Bulan Desember tahun kemarin sungguh spesial. Masyarakat Indonesia dikaruniai langsung dengan 3 perayaan besar, yakni tahun baru Islam 1432 Hijriah, tahun baru Jawa 1944 dan tahun baru Masehi 2011. Sudah menjadi tradisi bahwa sesuatu yang bersifat baru dirayakan bersama-sama dengan cara masing-masing. Ada yang mistik, relegius hingga pestapora.
Tahun baru Islam yang dikenal dari Kalender Hijriyah sering dipahami sebagai sesuatu yang terkait dengan semangat agama sehingga perayaannya pun bersifat komtemplatif serta ajakan kembali ke ajaran agama. Apalagi, kalender yang satu ini memang dimulai dengan menyandarkan pada semangat hijrah, atau perpindahan Nabi Muhammad dari Makkah ke Madinah yang banyak dimaknai sebagai sebuah revolusi dari dunia kegelapan menuju dunia penuh sinar.

■ Yang Perlu Dikerjakan
**a)** Sebutkan semua perayaan tahun baru yang jatuh pada bulan Desember menurut bacaan tentang perayaan tahun baru, lengkap dengan angka tahunnya.
**b)** Dalam bacaan tentang perayaan tahun baru, Kalender Hijriyah dimulai dengan bersandar pada semangat apa?
**c)** Tulis lanjutan bacaan tentang perayaan tahun baru, dimulai tepat setelah kalimat terakhirnya.
Data sesudah ini adalah bahan tersendiri, terpisah dari bacaan tentang perayaan tahun baru.

■ Bahan
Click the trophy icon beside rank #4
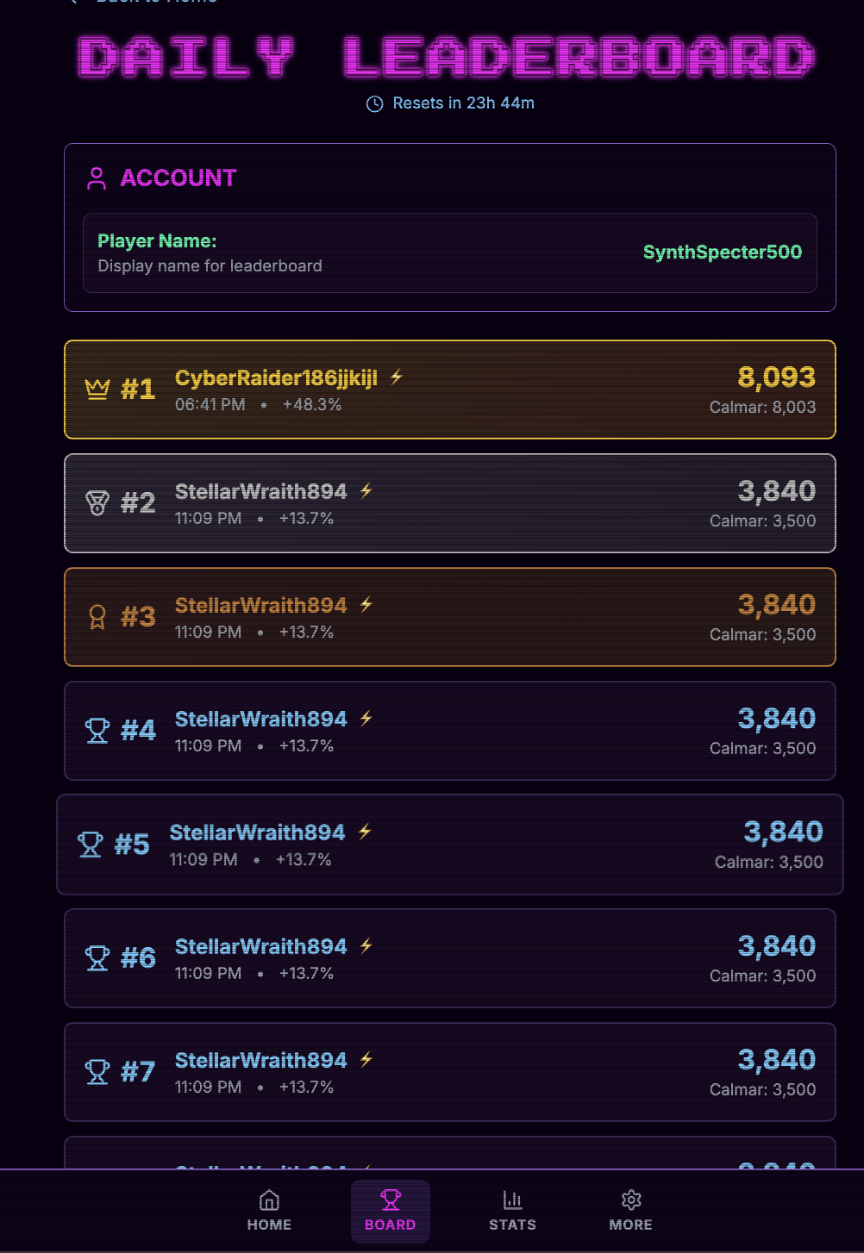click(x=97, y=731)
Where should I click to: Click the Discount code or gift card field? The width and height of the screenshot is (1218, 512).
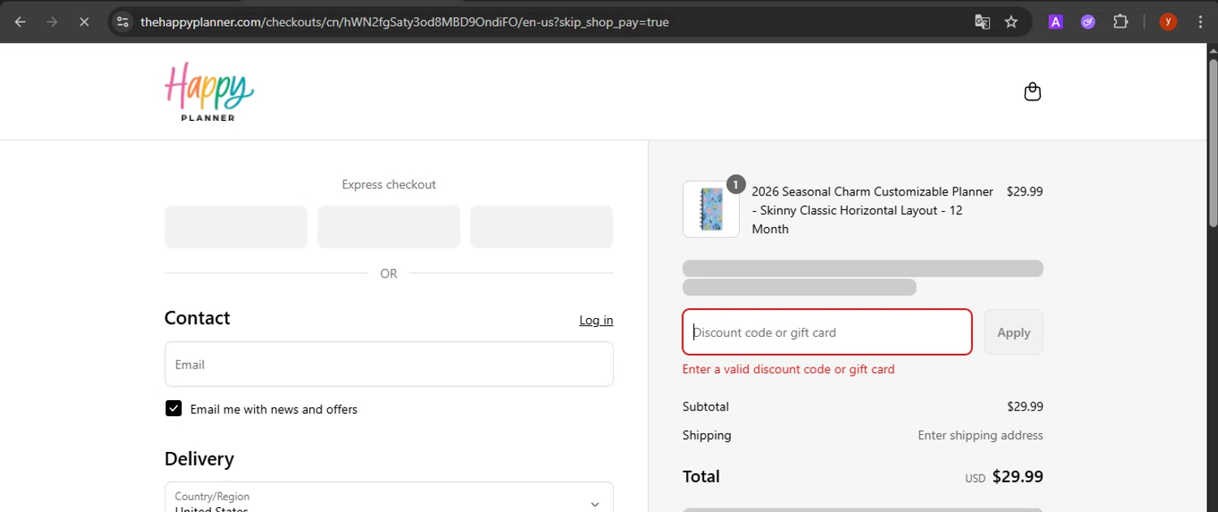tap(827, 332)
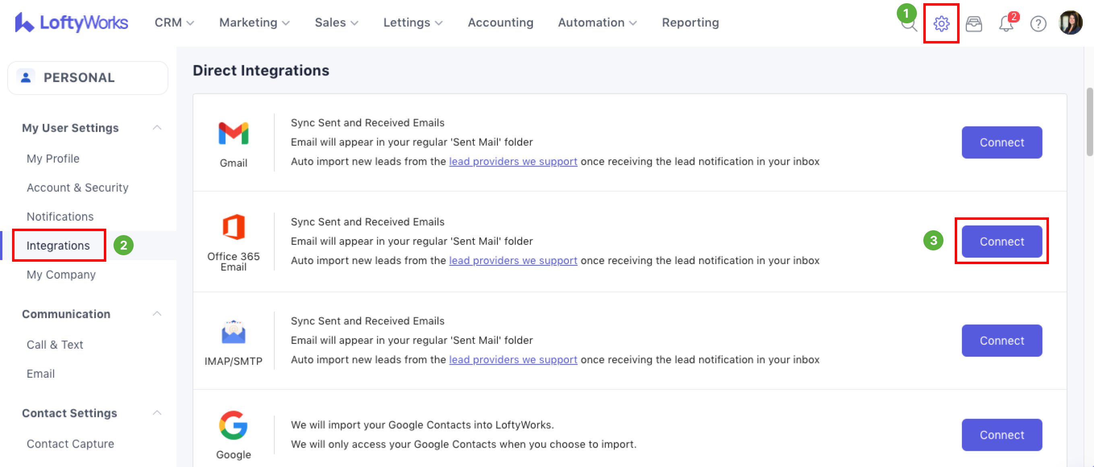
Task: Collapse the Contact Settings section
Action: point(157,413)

■ Jawaban Latihan
**a)** Tahun baru Islam 1432 Hijriah, tahun baru Jawa 1944, dan tahun baru Masehi 2011.

**b)** Semangat hijrah, yaitu perpindahan Nabi Muhammad dari Makkah ke Madinah.

**c)**
Tahun baru Jawa dimengerti sebagian orang sebagai peninggalan Hindu dan Budha sehingga akivitas perayaan yang terbangun juga bernilai mistik dan takhayul (superstitious). Kalender yang awalnya berupa tahun Saka dari India ini sampai sekarang diperingati dengan membakar kemenyan, larungan, membersihkan keris dan gamelan, grebegan dan lain sebagainya. Sangat diyakini oleh masyarakat Jawa bahwa aneka aktivitas tersebut merupakan sesuatu yang harus dilakukan bila tidak ingin menerima malapetaka, seperti paceklik pangan dan merebaknya penyakit tertentu.
Lain lagi tahun baru Masehi. Kalender yang sudah menginternasional ini sangat tidak afdol bila menjelang tahun barunya tidak diisi dengan perhelatan yang lebih bersifat party dan hura-hura. Coba saja booking hotel berbintang di malam itu, bisa dipastikan akan sangat susah karena semua orang berduit sedang berhati ikhlas untuk menghabiskan malam dengan membayar mahal. Orang gedongan menganggap pada malam tahun baru tidak ada lagi istilah rugi. Sedangkan bagi kaum papa, tetap saja harus keluar rumah untuk nonton layar tancap, dangdutan hingga hanya begadang sapai larut pagi. Sementara itu para pekerja seni, malam itu akan menjadi waktu yang pas untuk meraup rejeki.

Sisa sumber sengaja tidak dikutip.